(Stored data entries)
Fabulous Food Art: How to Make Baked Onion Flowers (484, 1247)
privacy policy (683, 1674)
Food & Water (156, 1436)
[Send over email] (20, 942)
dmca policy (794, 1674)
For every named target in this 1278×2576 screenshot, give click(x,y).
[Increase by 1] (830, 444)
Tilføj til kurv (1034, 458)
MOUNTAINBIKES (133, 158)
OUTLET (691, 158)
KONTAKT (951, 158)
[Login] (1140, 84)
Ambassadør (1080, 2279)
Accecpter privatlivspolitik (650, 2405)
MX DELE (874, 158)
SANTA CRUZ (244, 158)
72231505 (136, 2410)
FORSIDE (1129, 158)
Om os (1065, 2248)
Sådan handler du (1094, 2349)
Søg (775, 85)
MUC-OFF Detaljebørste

§ **WHAT IS BEING ASKED**:
Rewrite the part of the entries that runs from the line containing "[Send over email] (20, 942)" through the end of the entries, both ends included. Multiply every coordinate in the answers by 2 and round to whole numbers, rounding halves up, but leave the numbers in the requests unchanged.

§ **THE OUTPUT**:
[Send over email] (40, 1884)
dmca policy (1588, 3348)
For every named target in this 1278×2576 screenshot, give click(x,y).
[Increase by 1] (1660, 888)
Tilføj til kurv (2068, 916)
MOUNTAINBIKES (266, 316)
OUTLET (1382, 316)
KONTAKT (1902, 316)
[Login] (2280, 168)
Ambassadør (2160, 4558)
Accecpter privatlivspolitik (1300, 4810)
MX DELE (1748, 316)
SANTA CRUZ (488, 316)
72231505 (272, 4820)
FORSIDE (2258, 316)
Om os (2130, 4496)
Sådan handler du (2188, 4698)
Søg (1550, 170)
MUC-OFF Detaljebørste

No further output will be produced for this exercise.